The Treasury and the IRS have issued final regulations under Section 861 (the “2025 final regulations”), addressing transactions involving “digital content” and certain “cloud transactions.” For these purposes:
- Digital content refers to computer programs or other materials—such as books, movies, and music—provided in digital format. This includes content protected by copyright law, or content that has entered the public domain due to the expiration of copyright protection or a creator’s dedication of the material to the public domain.
- Cloud transactions involve obtaining on-demand network access to computer hardware, digital content, or similar resources.
These regulations primarily affect taxpayers involved in digital content or cloud transactions. They will take effect for taxable years beginning on or after their publication date in the Federal Register, currently scheduled for January 14, 2025.
The 2025 final regulations generally align with the framework established in the 2019 proposed regulations, incorporating several revisions. Key updates include:
- Replacing certain de minimis rules with a “predominant character” rule for classifying transactions with multiple components.
- Using the purchaser’s billing address, rather than the “place of sale,” “title passage,” or place of download, to source income from sales of copyrighted articles via digital platforms that are not governed by Section 863(b).
- Characterizing all cloud transactions exclusively as services transactions, eliminating the multifactor “services vs. lease” test outlined in the 2019 proposed regulations.

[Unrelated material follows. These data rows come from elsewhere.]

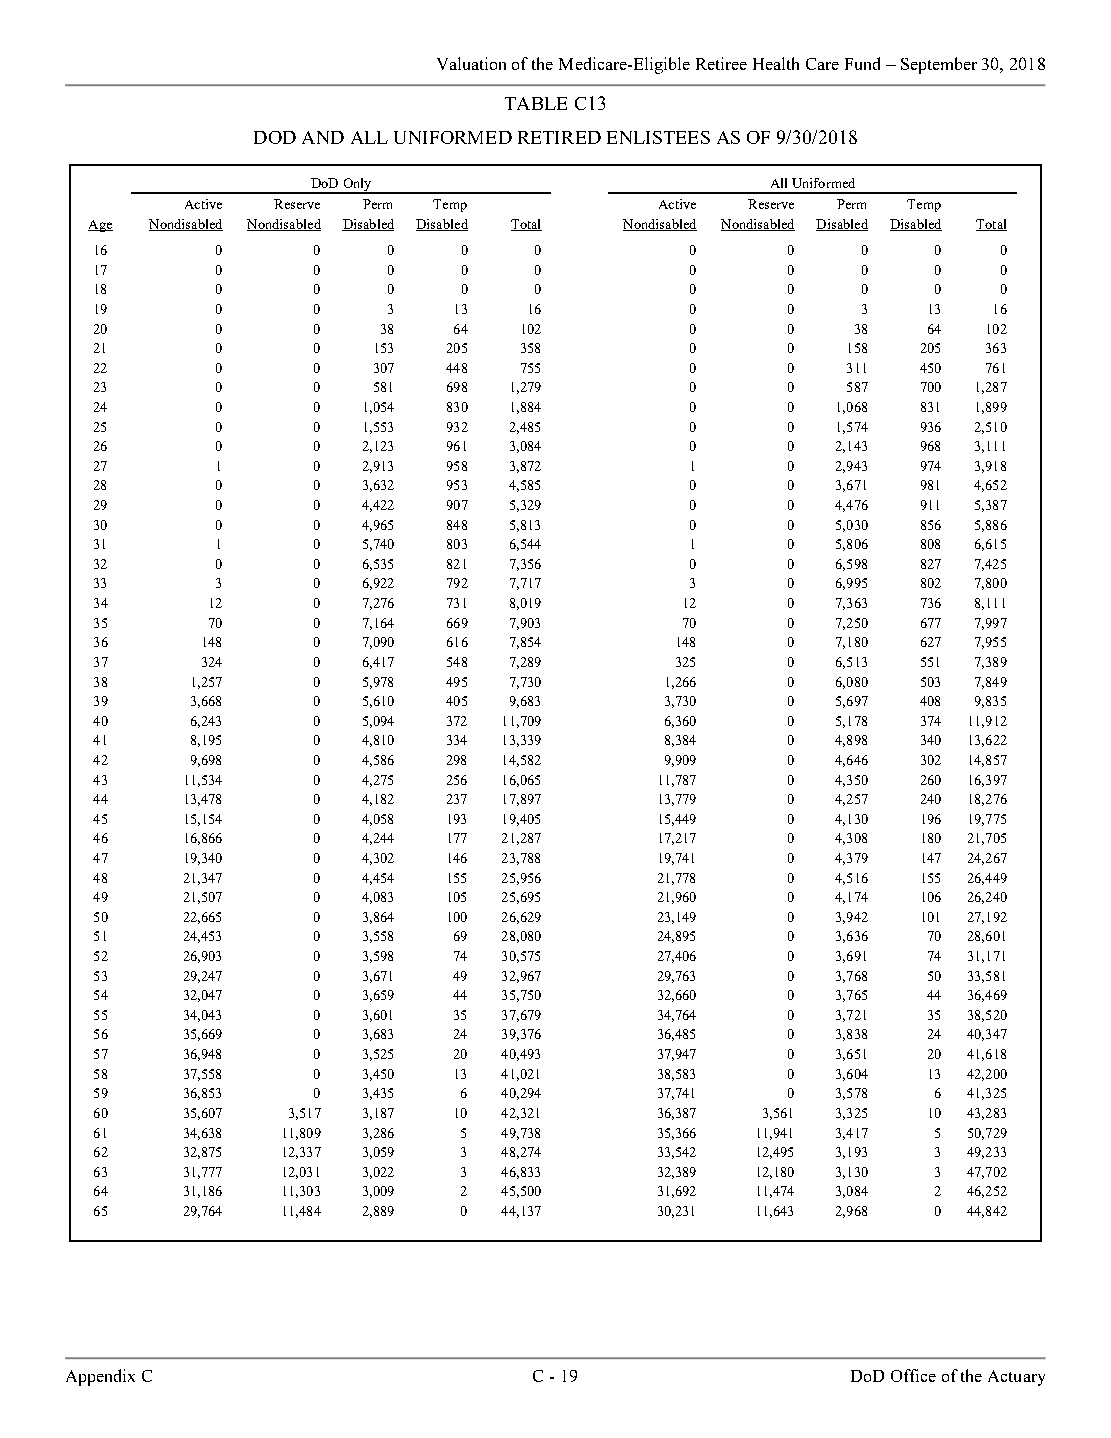  Describe the element at coordinates (100, 226) in the screenshot. I see `Age` at that location.
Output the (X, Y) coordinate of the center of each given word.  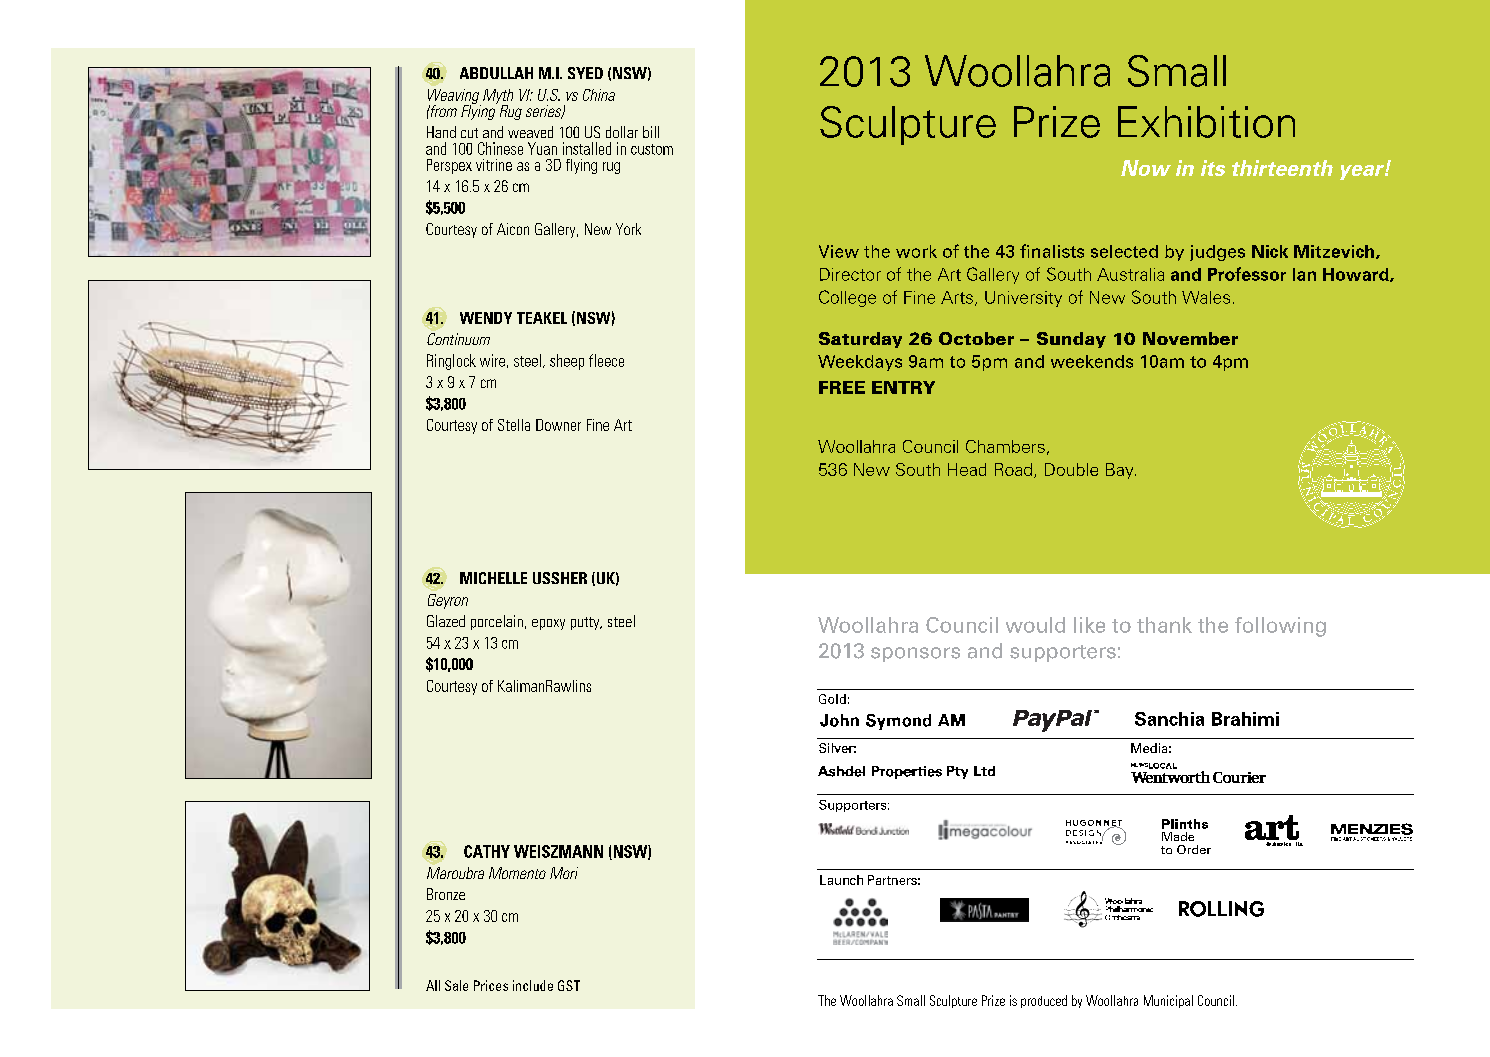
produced (1044, 1001)
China (599, 95)
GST (569, 985)
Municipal (1168, 1001)
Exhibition (1206, 122)
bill (651, 132)
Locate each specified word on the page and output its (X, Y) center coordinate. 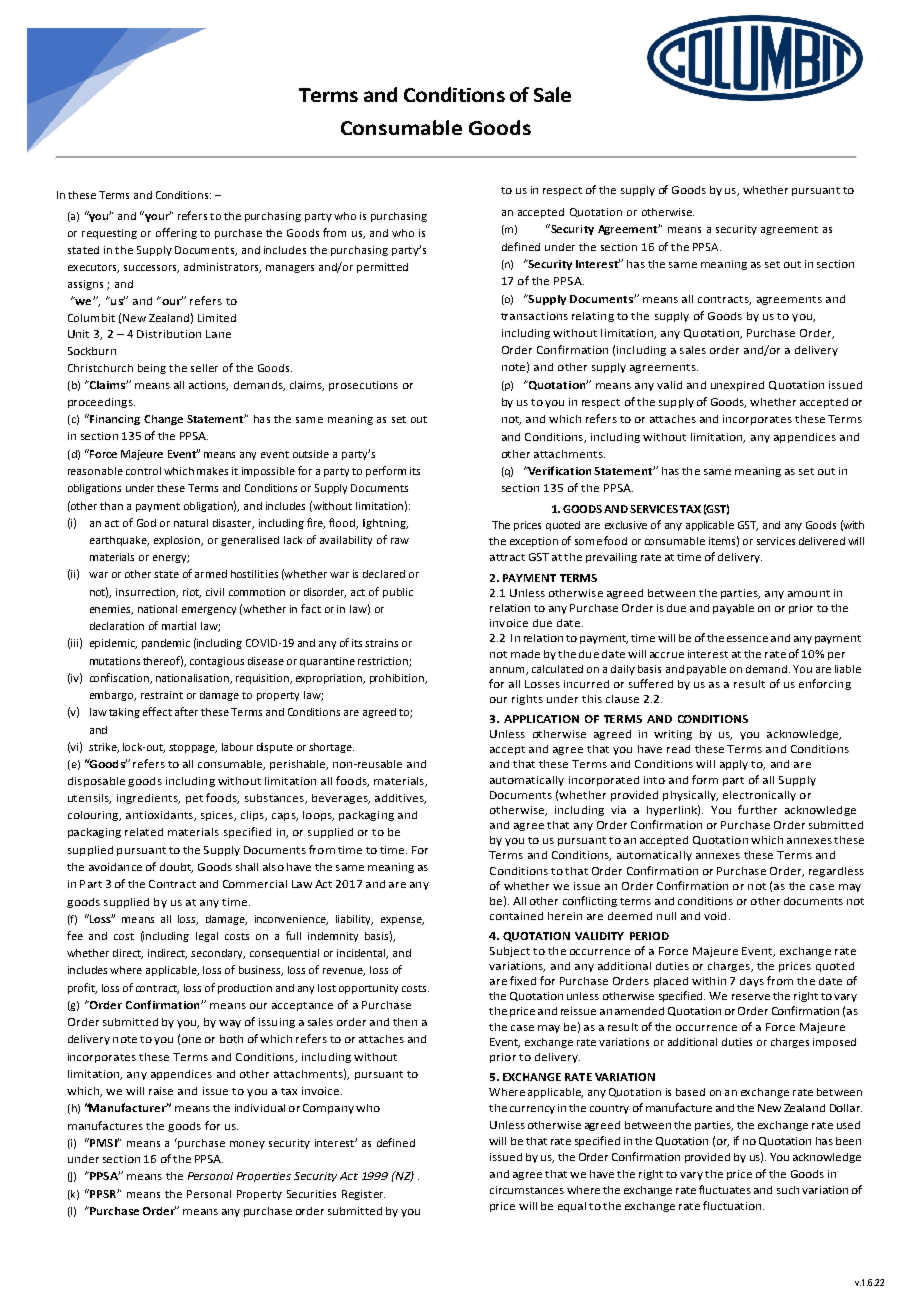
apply (734, 765)
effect (157, 711)
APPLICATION (541, 719)
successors (151, 269)
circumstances (527, 1190)
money (247, 1145)
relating (593, 317)
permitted (382, 268)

In addition, Treasury and the IRS have published proposed regulations (Proposed Regulations) to clarify the sourcing of income from cloud transactions. These Proposed Regulations aim to provide taxpayers with greater certainty and facilitate IRS audits. Taxpayers earning gross income from cloud transactions will be impacted. Public comments on the Proposed Regulations are due within 90 days of their publication in the Federal Register, currently expected on January 14, 2025.
The Proposed Regulations introduce a taxpayer-specific approach for sourcing income from cloud transactions, focusing on the economic contributions made by intangibles, employees, and assets involved in performing the cloud transaction. They also outline a mathematical formula to determine the source of such income, factoring in:
- The intangible property contribution,
- The personnel contribution, and
- The tangible property contribution.
Finally, the IRS has released Notice 2025-6, soliciting comments on the potential implications of extending the characterization rules in Regulations 1.861-18 and 1.861-19, as amended by the 2025 final regulations, to all provisions of the Internal Revenue Code. Currently, the 2025 final regulations apply only to specific international provisions of the Code, as detailed within the regulations.
The 2025 final regulations finalize Proposed Regulation 1.861-18, extending the income classification rules for computer programs to other forms of digital content and updating certain existing rules for characterizing income. Additionally, the final regulations finalize Proposed Regulation 1.861-19, offering guidance on how to characterize income from transactions involving on-demand network access to computer hardware, digital content, and similar resources.
The Proposed Regulations emphasize the need for specific sourcing rules to address the unique nature of income from cloud transactions. These regulations would take effect for tax years beginning on or after the publication of the final rules in the Federal Register.